Work instructions
Count how many lines in the rows below contain the string "Task", with case mattering. Reply with the number only.
---- Material to process
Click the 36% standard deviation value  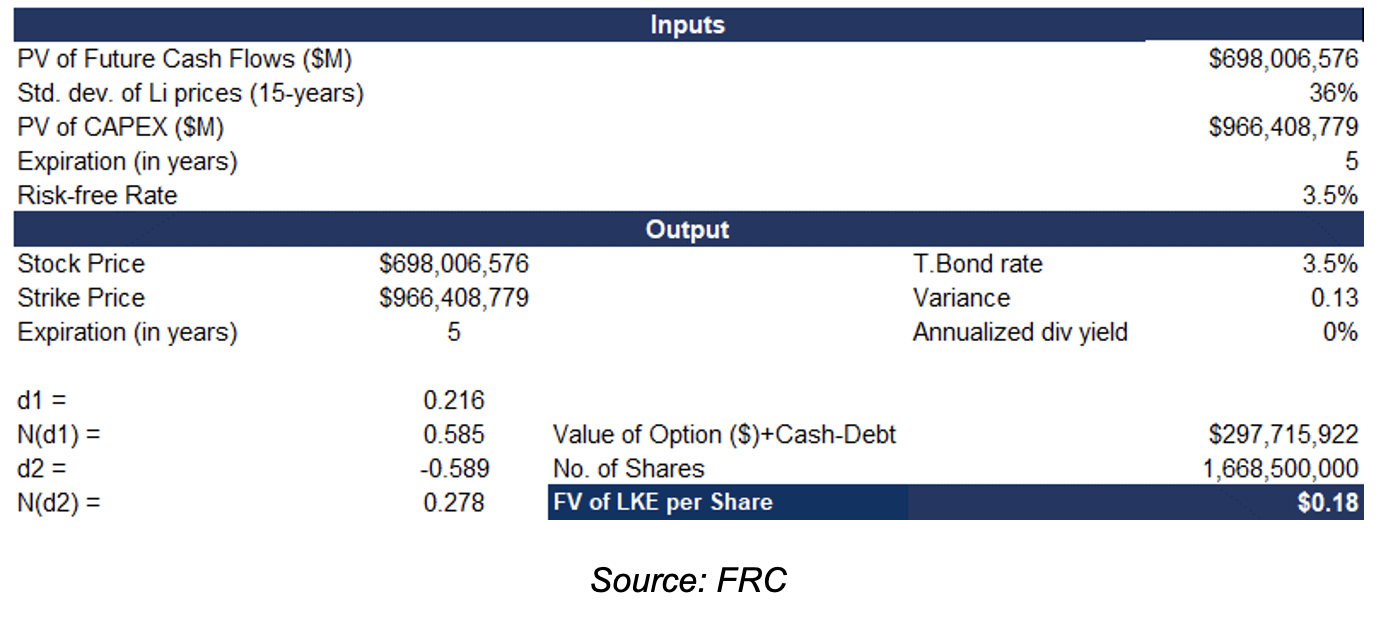1334,94
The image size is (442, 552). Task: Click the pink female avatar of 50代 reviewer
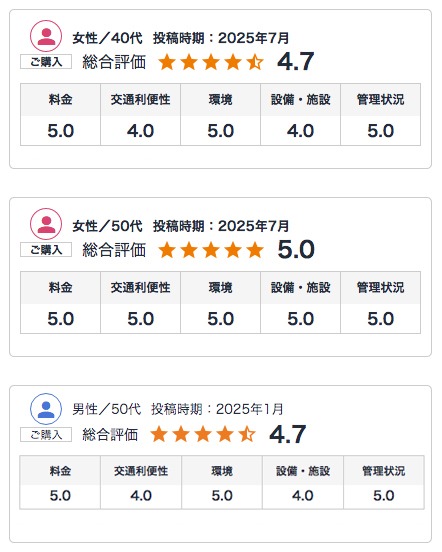click(46, 224)
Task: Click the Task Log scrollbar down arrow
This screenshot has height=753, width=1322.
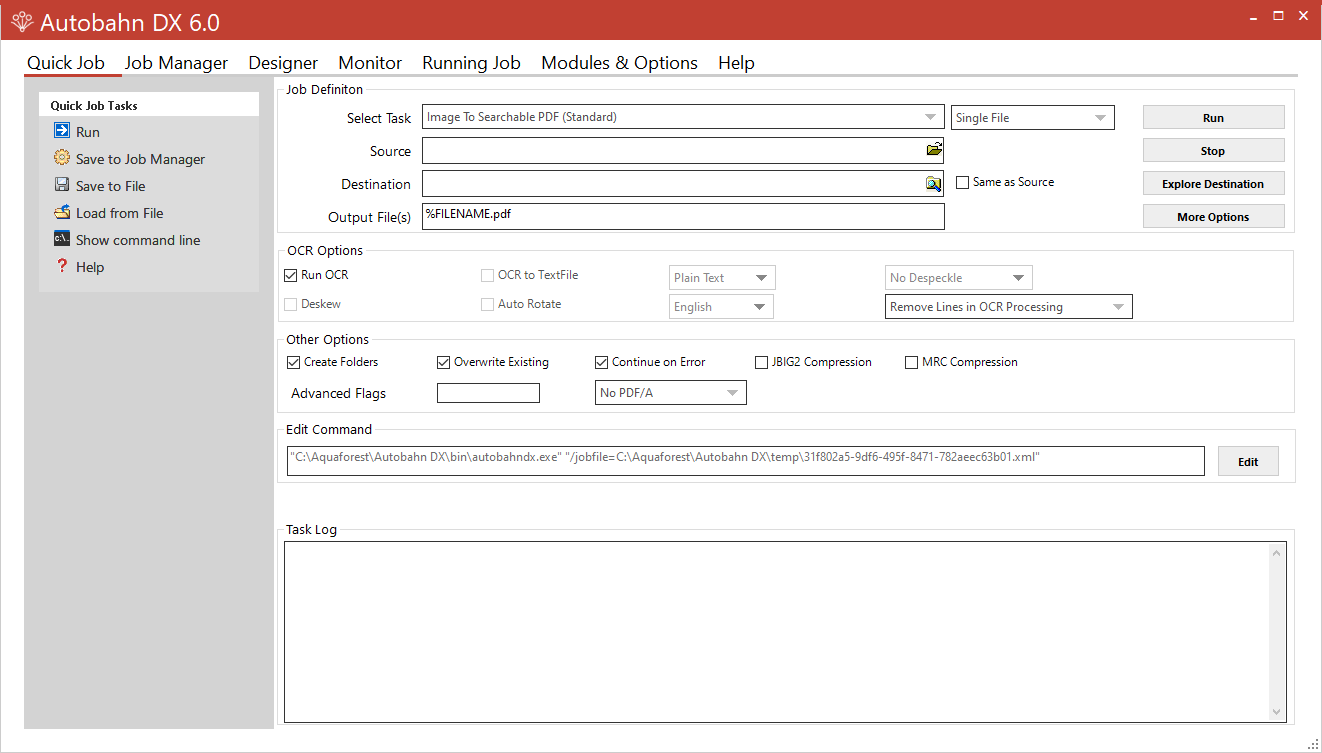Action: (1276, 711)
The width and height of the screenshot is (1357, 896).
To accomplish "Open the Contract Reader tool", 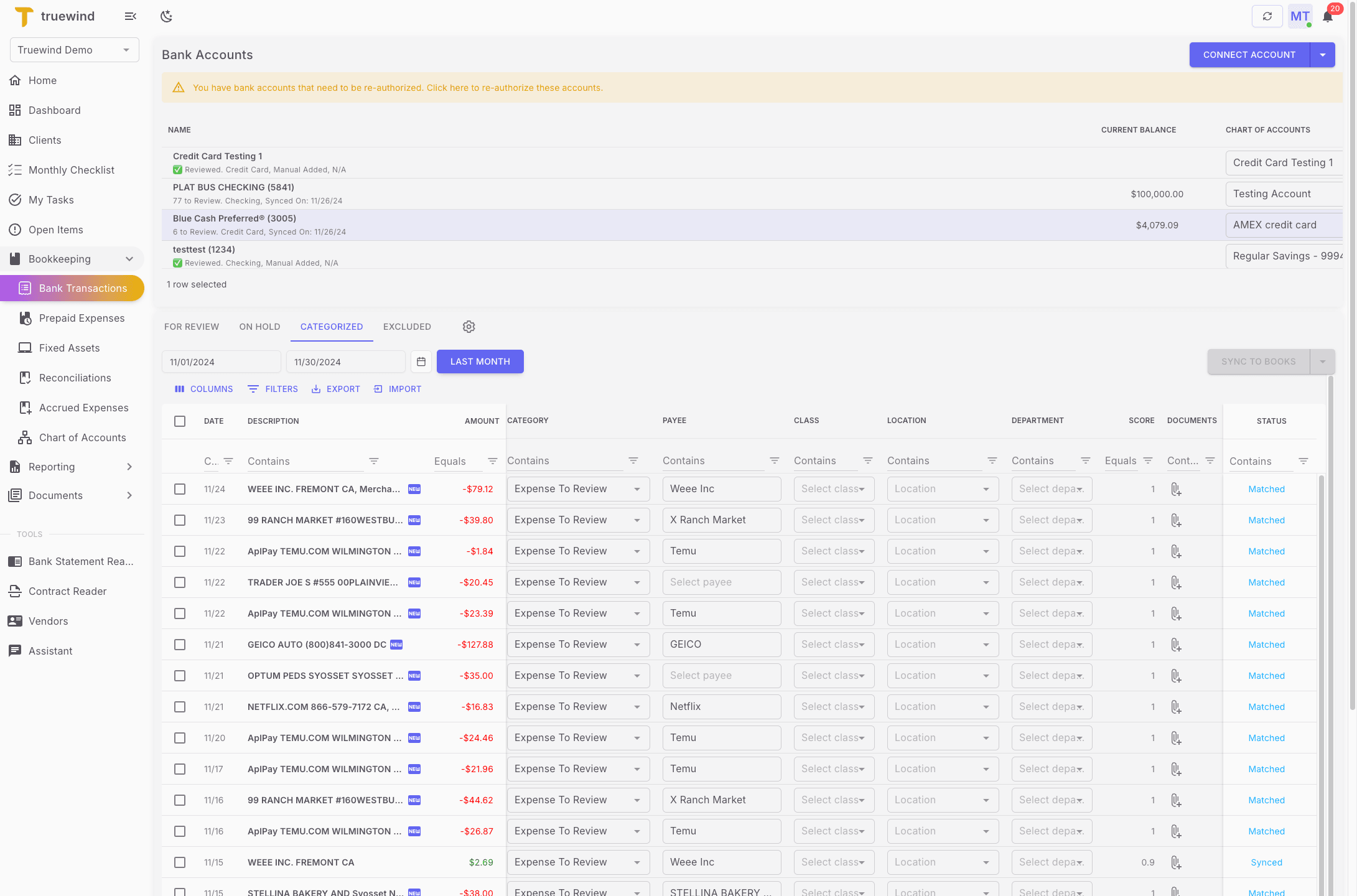I will click(x=67, y=591).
--------
The solution
2